The Roots

The Tipping Point

(Geffen; 2004)

By Peter Hepburn | 26 January 2008

Being from Minnesota, I’m used to all the Lutheran jokes and stereotypes about neighbors named Sven & Ole. People expect me to talk funny, and I eternally disappoint them (every once and awhile I feel compelled to throw in an “eh” or extended vowel just to make someone maintain their faith in the simple purity of the Midwest). Truth is I’d never even been to a Lutheran church service until my niece’s baptism this last Sunday (and the largest Lutheran congregation in North America is a mere six blocks from my house!). It was an alright service—a bit long, but not as horrible as I had anticipated. What really caught my interest though, and which kept me chuckling for awhile, was the Episcopalian version of the lord’s prayer that was used.

Now I am by no means a church-going individual, but I have a basic grounding in the Catholic church and know about forgiving trespasses and the lord who art in heaven. This Episcopalian lord’s prayer was quite simply the most dumbed-down, minimal-vocabulary piece of church culture I had ever seen. Do people really not understand what “trespasses” are? Is it necessary at this point to lower ourselves to the lowest common denominator?

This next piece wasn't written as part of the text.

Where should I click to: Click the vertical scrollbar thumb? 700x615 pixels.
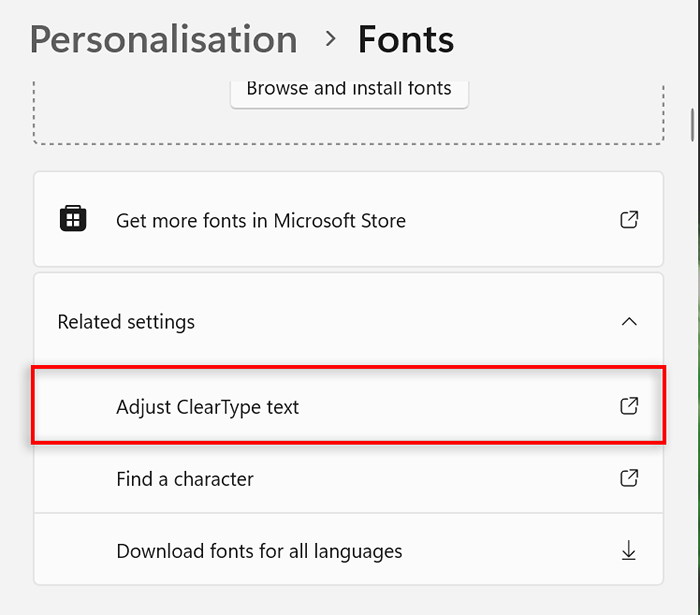[x=692, y=125]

If anyone would seem to be a proponent of this weakened form of theology, I have to believe it would be Black Thought. Maybe ?uestlove really has bought into a boring Roots, but after (quite enough) listens to The Tipping Point, I have to believe that this was more BT’s doing than the legendary, afro-ed Roots leader. Very simply, the vast majority of the new Roots album lacks what has made their earlier albums so exciting: spontaneity, originality, musical chops, and a sense of purpose. This is the dumbed-down, Episcopalian version of the Roots. Hip-hop fans be warned.

The lack of drums on the first single should have been enough of a warning flag, but somehow I was still hopeful. The use of Scott Storch as a producer struck me as odd, but, as ?uestlove points out in the liner notes, he was a member of the group circa Organix (1993), and has produced other tracks for the group. When you hear the album as a whole though, it becomes clear that the Roots have lost their way.

There is very simply no experimentation on this album, and the wonderful, jazz-infused instrumentation of Do You Want More?!!!??! (1995), Things Fall Apart (1999), and even portions of the tepid Phrenology (2002) is no more. In its stead we get lots of samples, simple, repetitive beats, and far too much Black Thought. I have always maintained that Black Thought is a decent, perhaps even underappreciated MC, but after hearing this much of his mid-level flow and weak lyrics, I have to seriously reconsider my position. In the past the musical brilliance of the group has made up for him, but stripped of that his weakness becoming embarrassingly clear.

The album is not without a few redeeming qualities. Every once and awhile an interesting hook is thrown in, but they get ground down pretty quickly. “Web” is the standout of the album, mostly due to a great, ultra-simple beat based on ?uestlove’s jaw-dropping use of the cymbal. “Boom!” does alright maintaining BT’s quick rapping, but the beat is poorly expanded (it ends up coming off as a Phrenology b-side at best). Devin the Dude and the amazing Jean Grae save “Somebody’s Gotta Do It” from the soul-sampling mediocrity it seemed destined for (not to mention that it rides a beat that owes a lot to Dr. Dre). The bonus track, “The Mic,” is fun, and at least has the thrown-together feel that I had hoped for from an album built from jam sessions.

I remember hearing Things Fall Apart for the first time and not understanding it at all. That wasn’t a simple album by any stretch of the imagination—?uestlove managed to construct an album that married jazz, rap, R&B, and even drums & bass and it was a beautiful thing. Listening to it now, I’m still blown away by the classics (“The Next Movement,” “You Got Me”) and the experimental brilliance of it (“Step into the Realm” remains my favorite Roots track). The Tipping Point doesn’t aim half as high as their magnum opus, but even then it falls pretty flat. I’m still hopeful they’ll be able to recapture the spirit of their earlier albums, but I’m not holding my breath for the next album.